## [DIRECTIONS]
According to the abstract on Gs and growth plate cartilage, what did introducing a transgene expressing Gsa into Gnas(E2-)/(E2-) cells prevent?

## [QUOTED PASSAGE]
· · ·
Stimulatory G protein directly regulates hypertrophic differentiation of growth plate cartilage in vivo

Stimulatory heterotrimeric G protein (Gs) transduces signals from various cell-surface receptors to adenylyl cyclases, which generate cAMP. The a subunit of Gs (Gsalpha) is encoded by GNAS (Gnas in mice), and heterozygous Gsa inactivating mutations lead to Albright hereditary osteodystrophy. The in vivo role of Gsa in skeletogenesis is largely unknown, because of early embryonic lethality of mice with disruption of Gnas exon 2 (Gnas(E2-)/E2-) and the absence of easily detectable phenotypes in growth plate chondrocytes of heterozygous mutant mice (Gnas(+)/(E2-)). We generated chimeric mice containing wild-type cells and either Gnas(E2-)/(E2-) or Gnas(+/E2-) cells. Gnas(E2-)/(E2-) chondrocytes phenocopied PTH/PTHrP receptor (PPR)(-/-) cells by prematurely undergoing hypertrophy. Introduction of a transgene expressing Gsa, one of several gene products that include Gnas exon 2, into Gnas(E2-)/(E2-) cells prevented premature hypertrophy. Gsa mRNA expression detected by real-time RT-PCR analysis was reduced to approximately half that of the wild-type in both paternal and maternal Gnas(+)/(E2-) growth plate chondrocytes, indicating biallelic expression of Gsa in these cells. Hypertrophy of Gnas(+)/(E2-) chondrocytes was modestly but significantly premature in chimeric growth plates of mice containing wild-type and Gnas(+)/(E2-) cells. These data suggest that Gsa is the primary mediator of the actions of PPR in growth plate chondrocytes and that there is haploinsufficiency of Gsa signaling in Gnas(+)/(E2-) chondrocytes.
· · ·
## [EXERCISE DATA]

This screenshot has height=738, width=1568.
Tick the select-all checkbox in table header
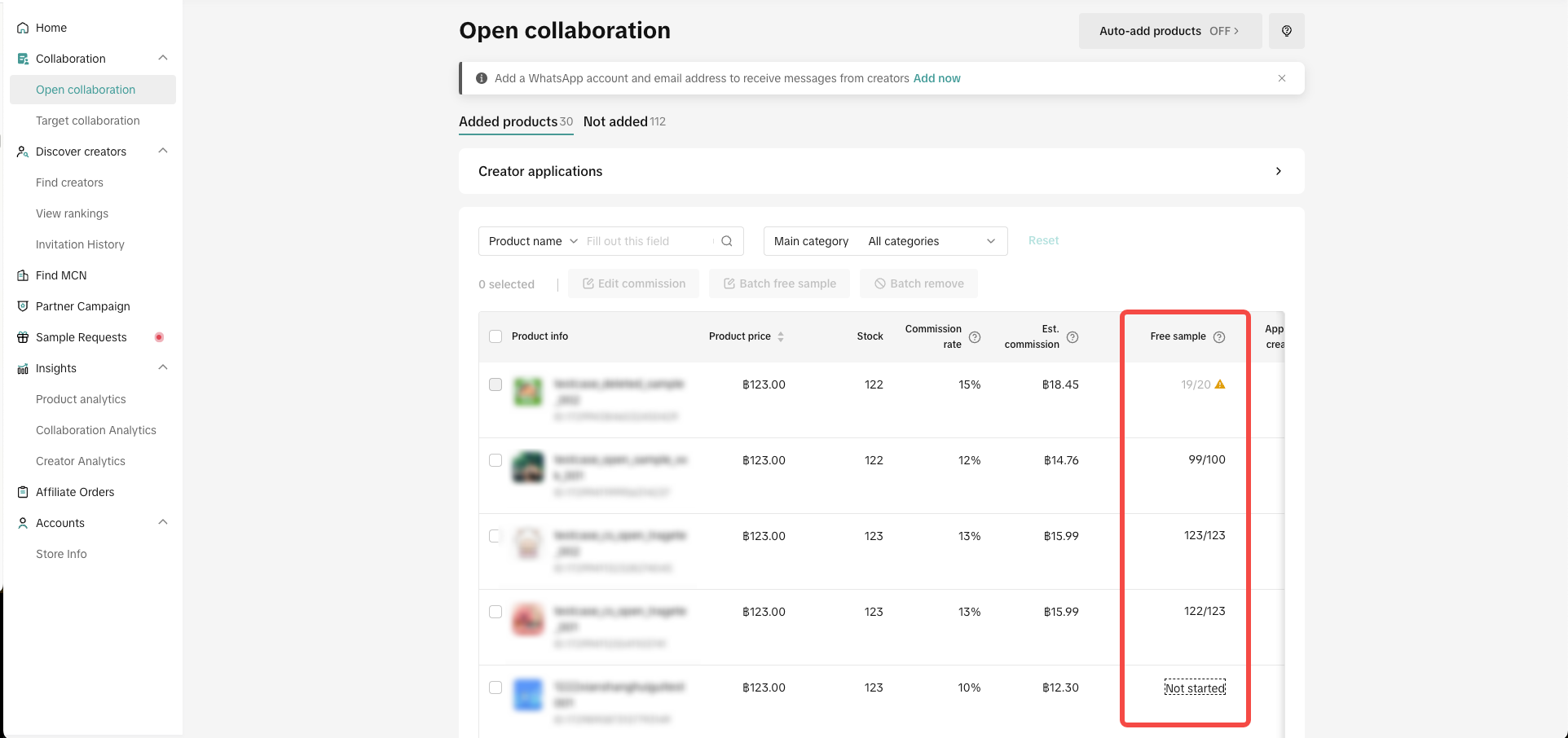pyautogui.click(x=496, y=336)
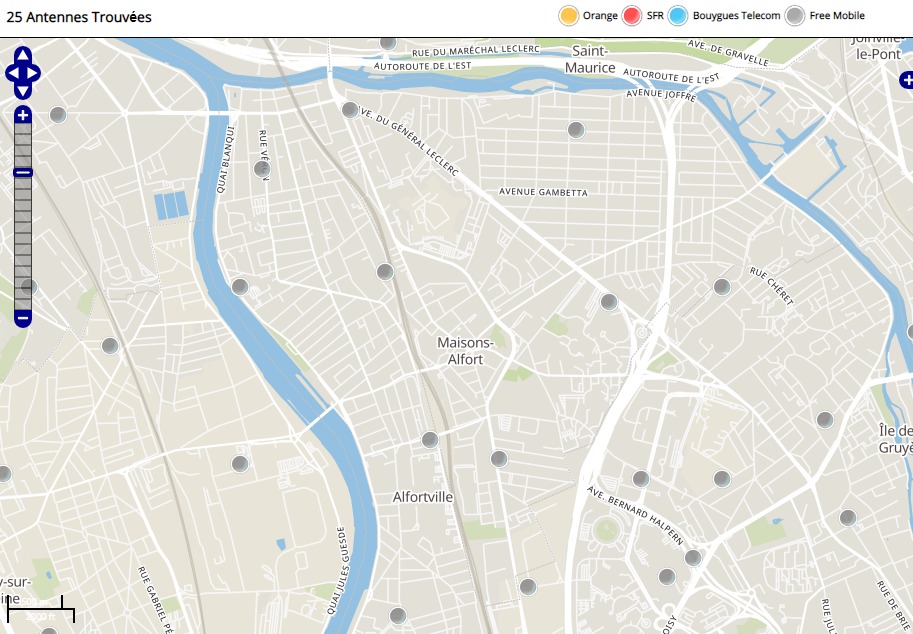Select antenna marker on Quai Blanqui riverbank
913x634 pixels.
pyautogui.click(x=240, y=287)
· · ·
## [ANSWER AREA]
Premature hypertrophy.